P116 - Nursing the Path to Recovery: Tackling Opioid Use Disorder in Primary Care
Megan Monson, RN, CLC, Staff RN, Mayo Clinic

Updated: 08/10/25
Learning outcome: Learners will be able to articulate ways the nurse can facilitate treating opioid use disorder within primary care.
Opioid use disorder (OUD) is a chronic, relapsing condition that has become a major public health crisis, necessitating comprehensive multidisciplinary accessible treatment strategies. Primary care is uniquely positioned to play a pivotal role in treating OUD due to its broad reach, continuity of care, and reduced stigma of treating addiction just like any other chronic disease. Treating OUD with buprenorphine in the primary care setting is proven to be safe and effective. Nurses within primary care have an important role in the identification, treatment, and management of OUD.
The nurse’s role in treating OUD within primary care includes screening, assessment, ongoing care coordination, and patient education of medication for opioid use disorder (MOUD). Nurses are often the first point of contact for patients seeking care and are well situated to screen for opioid misuse through routine assessments like the 5Ps prenatal substance abuse screen for alcohol and drugs; the Vermont treatment needs questionnaire; and the tobacco, alcohol, prescription medication, and other substance use tool (TAPS).
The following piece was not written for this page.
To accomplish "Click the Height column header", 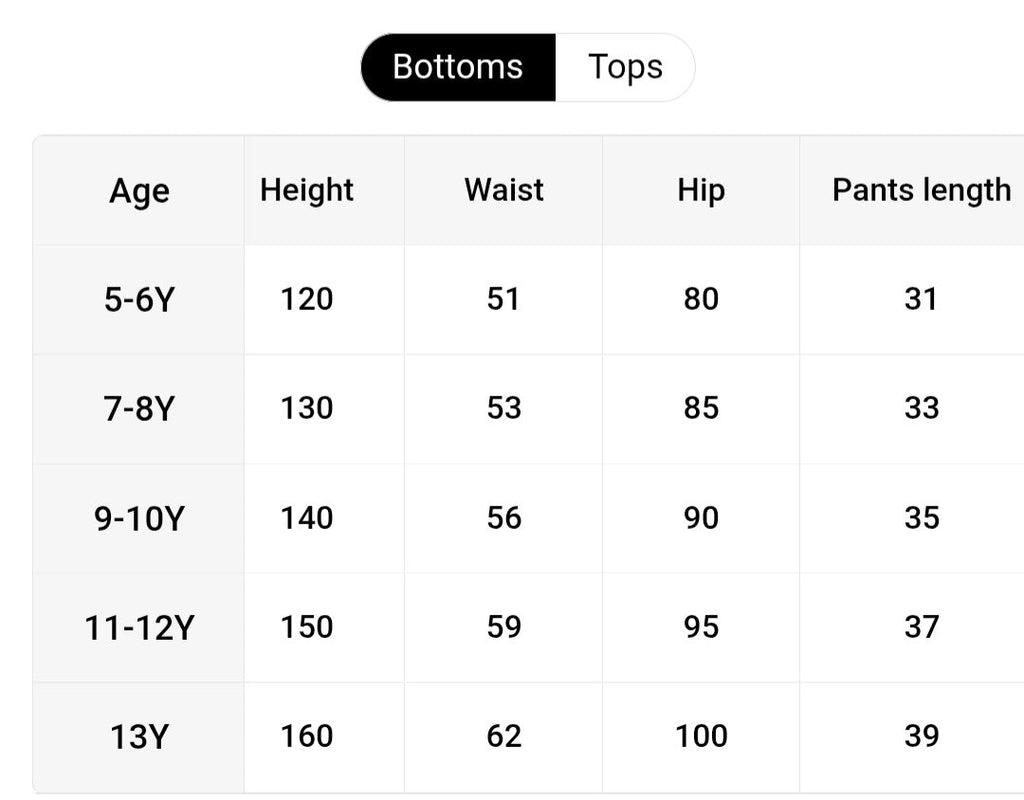I will [x=306, y=191].
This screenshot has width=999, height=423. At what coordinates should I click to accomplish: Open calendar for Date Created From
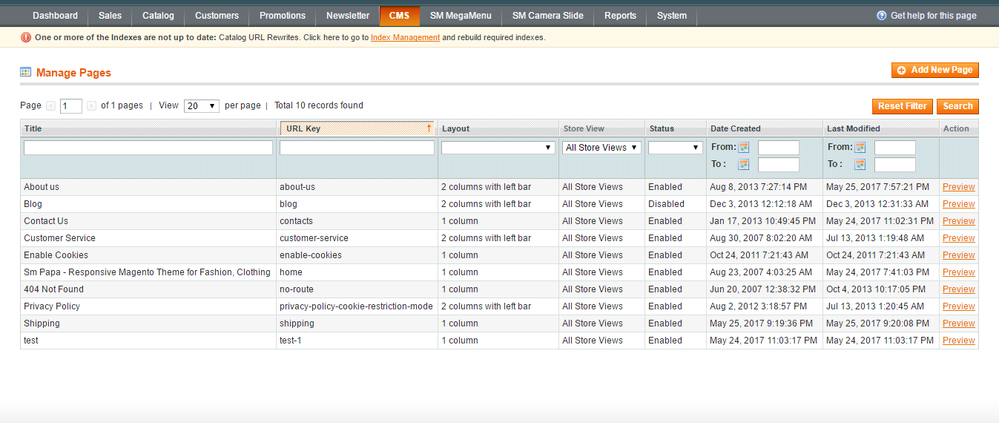[x=744, y=148]
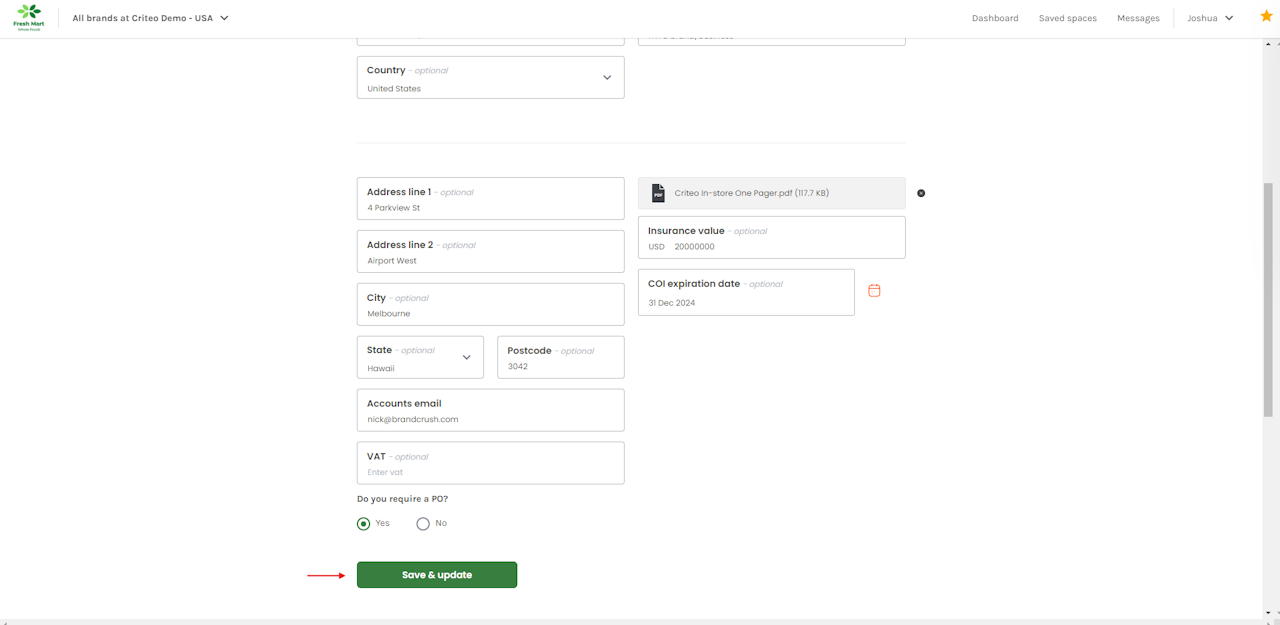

Early identification of at-risk individuals enables timely intervention and the initiation of evidence-based treatment strategies.
In primary care, every nurse has a baseline of knowledge regarding MOUD, but there is also a core group of RNs who have a specialized knowledge to assist with more complex situations within MOUD. In collaboration with primary care providers and behavioral health specialists, a core virtual nurse team assists in the follow-up after initiation of MOUD (buprenorphine) assessing withdrawal symptoms and providing psychosocial support. Nurses monitor patients' progress and offer harm reduction strategies, all of which are critical for improving treatment outcomes and reducing the risk of relapse or overdose.
Patient education is an important role of the primary care nurse in OUD treatment. Nurses provide information about this chronic disease, the MOUD program guidelines and expectations, the importance of medication adherence, and buprenorphine treatment agreement. They also review the social determinants of health that contribute to OUD, advocating for holistic care that includes psychological, social, and medical interventions.
Nurses serve as liaisons between patients and multidisciplinary care teams, ensuring that communication and documentation are clear, care plans are implemented consistently, and patients are scheduled for timely appointments. Nurses help navigate the complexities of the healthcare system. One example of this is having a core nursing team for MOUD prescription renewals and other controlled substances to better streamline renewals of these high-risk medications.